Written by Matthew Michael Carnahan

Starring Jamie Foxx, Chris Cooper, Jennifer Garner, Ashraf Barhom

 

The Kingdom

With all the films being made now about the Middle East, this is the one that gets it right. Written with an economy of dialogue by Matthew Michael Carnahan, who knows when to stop talking and start showing; and directed with great visual panache by Peter Berg, who's obviously on the same page as Carnahan, "The Kingdom" is a brilliant example of using images to tell a story.

After an opening credit sequence that recounts for us the history of Saudi Arabia up to the present, we're shown a terrorist attack on an American compound in Riyadh, carefully planned so that the initial blast only brings out everyone to a central space, and then an hour later a second blast kills even more. Because the FBI has permission to investigate the death of Americans overseas, an evidence-retrieval team is allowed to come to Riyadh, though with great misgivings in Washington. They're led by Jamie Foxx as Ronald Fleury, with Chris Cooper and Jennifer Garner on the team. In Riyadh they are given to Col. Faris Al-Ghazi (a brilliant performance by unknown actor Ashraf Barhom, who at first confines the American team to an unused gym but later becomes their best friend).

Little by little the team finds clues to those who masterminded the bombing, with Fleury running interference for them, getting them more authority and the ability to go outside the compound in their search. The relationship between Fleury and Col. Faris Al-Ghazi is a particularly nice touch in the film, as it comes naturally out of their mutual respect for the other's skill and integrity. At one point the Colonel says, "I am 42 years old; I have two daughters and a son. I cannot understand why anyone would want to kill them."

Director Berg never lingers over something; there's always more to see, more bits and pieces to be found and put in place. Even though we know that this particular attack never happened in real life (an earlier one did in fact destroy an American troop compound, but for the film this one attacks an American oil company's civilian compound), the film convinces us that it did indeed happen. The dialogue has the kind of gallows humor that we know from films of this type, but here it's never overused and works well to set the personalities of the team.

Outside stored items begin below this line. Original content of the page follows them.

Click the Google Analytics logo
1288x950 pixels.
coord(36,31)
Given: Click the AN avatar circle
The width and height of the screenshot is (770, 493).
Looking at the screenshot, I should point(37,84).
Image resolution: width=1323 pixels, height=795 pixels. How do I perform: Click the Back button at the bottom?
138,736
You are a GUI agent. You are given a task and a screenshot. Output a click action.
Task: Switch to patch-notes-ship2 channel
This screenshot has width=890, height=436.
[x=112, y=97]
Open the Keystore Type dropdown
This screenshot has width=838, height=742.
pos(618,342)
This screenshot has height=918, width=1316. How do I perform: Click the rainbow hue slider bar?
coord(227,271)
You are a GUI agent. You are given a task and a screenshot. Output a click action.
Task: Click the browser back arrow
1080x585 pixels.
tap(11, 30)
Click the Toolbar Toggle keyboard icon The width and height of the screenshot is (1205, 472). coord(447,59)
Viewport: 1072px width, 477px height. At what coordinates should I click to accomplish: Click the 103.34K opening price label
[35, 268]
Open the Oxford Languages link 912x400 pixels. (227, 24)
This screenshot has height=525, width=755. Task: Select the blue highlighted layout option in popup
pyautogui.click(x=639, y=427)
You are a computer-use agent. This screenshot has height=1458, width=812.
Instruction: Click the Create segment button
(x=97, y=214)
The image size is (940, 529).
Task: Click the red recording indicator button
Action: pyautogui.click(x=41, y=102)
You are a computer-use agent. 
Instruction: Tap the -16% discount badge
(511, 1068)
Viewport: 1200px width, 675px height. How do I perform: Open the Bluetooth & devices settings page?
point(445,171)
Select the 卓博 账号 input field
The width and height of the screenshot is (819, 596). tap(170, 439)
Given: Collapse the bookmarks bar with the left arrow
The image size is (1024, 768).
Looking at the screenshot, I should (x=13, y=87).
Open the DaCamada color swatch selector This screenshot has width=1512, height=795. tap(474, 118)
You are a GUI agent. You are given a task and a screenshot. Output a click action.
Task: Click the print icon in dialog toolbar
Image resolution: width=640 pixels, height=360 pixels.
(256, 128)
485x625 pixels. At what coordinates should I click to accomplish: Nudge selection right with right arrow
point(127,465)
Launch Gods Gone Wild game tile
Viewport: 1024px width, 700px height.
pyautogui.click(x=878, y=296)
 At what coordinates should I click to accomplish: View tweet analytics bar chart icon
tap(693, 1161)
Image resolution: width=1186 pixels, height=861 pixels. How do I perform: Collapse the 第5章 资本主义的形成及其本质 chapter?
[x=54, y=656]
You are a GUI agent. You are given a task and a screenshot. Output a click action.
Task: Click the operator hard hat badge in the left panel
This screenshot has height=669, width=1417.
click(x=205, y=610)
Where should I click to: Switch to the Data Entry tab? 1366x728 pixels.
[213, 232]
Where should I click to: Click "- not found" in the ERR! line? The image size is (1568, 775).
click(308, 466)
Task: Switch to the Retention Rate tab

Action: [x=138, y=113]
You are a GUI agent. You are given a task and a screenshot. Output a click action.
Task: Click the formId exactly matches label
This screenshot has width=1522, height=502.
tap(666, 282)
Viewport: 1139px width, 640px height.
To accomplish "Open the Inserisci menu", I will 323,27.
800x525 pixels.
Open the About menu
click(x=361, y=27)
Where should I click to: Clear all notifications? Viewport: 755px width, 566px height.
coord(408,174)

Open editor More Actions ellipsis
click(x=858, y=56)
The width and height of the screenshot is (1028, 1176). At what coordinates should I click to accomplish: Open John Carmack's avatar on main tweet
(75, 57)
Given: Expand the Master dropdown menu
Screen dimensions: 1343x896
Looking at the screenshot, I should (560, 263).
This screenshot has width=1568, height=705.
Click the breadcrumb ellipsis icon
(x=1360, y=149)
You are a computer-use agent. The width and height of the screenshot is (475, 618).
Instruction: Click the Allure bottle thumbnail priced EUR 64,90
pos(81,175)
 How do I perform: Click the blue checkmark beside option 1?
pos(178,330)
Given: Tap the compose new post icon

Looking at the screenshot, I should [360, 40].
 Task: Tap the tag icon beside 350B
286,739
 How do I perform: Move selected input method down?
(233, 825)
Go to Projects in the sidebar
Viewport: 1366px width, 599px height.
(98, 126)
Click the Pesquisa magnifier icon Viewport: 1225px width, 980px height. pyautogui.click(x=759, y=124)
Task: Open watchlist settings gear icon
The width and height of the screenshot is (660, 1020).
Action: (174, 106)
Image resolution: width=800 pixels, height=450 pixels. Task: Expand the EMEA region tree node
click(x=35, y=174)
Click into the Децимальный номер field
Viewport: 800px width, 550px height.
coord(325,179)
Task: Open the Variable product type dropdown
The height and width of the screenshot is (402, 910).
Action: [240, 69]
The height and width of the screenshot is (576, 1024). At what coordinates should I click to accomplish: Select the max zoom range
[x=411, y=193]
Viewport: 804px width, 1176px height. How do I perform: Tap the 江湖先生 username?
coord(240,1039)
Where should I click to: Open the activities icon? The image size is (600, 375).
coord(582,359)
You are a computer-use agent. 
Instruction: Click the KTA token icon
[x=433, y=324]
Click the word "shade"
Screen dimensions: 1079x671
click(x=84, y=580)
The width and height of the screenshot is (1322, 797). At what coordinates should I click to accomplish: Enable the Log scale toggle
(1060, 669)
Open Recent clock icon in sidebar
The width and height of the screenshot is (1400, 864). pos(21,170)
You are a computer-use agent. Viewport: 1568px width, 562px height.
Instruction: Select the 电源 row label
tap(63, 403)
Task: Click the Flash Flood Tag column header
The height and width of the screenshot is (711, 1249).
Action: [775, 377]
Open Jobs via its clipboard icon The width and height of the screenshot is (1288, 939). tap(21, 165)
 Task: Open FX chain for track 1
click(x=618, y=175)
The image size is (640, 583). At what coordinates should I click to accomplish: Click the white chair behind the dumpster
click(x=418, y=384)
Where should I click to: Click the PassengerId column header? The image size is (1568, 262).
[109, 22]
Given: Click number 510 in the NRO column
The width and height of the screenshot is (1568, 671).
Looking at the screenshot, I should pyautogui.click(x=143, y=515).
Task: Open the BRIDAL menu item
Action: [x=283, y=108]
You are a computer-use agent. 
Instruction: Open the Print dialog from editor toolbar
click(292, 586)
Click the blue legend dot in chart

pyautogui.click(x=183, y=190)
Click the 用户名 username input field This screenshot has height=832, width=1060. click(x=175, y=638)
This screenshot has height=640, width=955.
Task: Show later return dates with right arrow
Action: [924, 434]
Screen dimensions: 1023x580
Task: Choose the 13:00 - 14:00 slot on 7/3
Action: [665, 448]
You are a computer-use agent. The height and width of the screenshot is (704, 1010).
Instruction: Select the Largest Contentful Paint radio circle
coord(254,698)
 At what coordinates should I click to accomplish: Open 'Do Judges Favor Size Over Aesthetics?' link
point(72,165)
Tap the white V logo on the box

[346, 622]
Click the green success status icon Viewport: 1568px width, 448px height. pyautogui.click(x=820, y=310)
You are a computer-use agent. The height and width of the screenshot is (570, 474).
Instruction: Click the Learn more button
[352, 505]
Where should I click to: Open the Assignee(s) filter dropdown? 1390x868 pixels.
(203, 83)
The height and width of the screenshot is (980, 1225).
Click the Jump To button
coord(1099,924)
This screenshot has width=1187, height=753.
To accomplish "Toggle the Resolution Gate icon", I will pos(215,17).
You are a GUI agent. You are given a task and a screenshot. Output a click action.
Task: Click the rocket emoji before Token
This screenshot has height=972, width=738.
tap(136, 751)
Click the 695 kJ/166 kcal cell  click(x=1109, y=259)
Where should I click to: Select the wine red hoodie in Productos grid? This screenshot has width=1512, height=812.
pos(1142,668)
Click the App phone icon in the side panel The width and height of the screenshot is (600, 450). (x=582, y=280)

Berg uses hand-held cameras and computer-generated effects without leaning too much on them, and gives the film an intimacy and sense of danger that makes us willing to suspend our disbelief; we are with Fleury and his group all the way. And when it's all over, the last two lines of the film are juxtaposed to give one more example that it's not all over. "The Kingdom" is a film that's going to be treated, I think, as just another action-adventure shoot-em-up with a contemporary terrorist hook, but in fact it's substantially more than that and deserves better.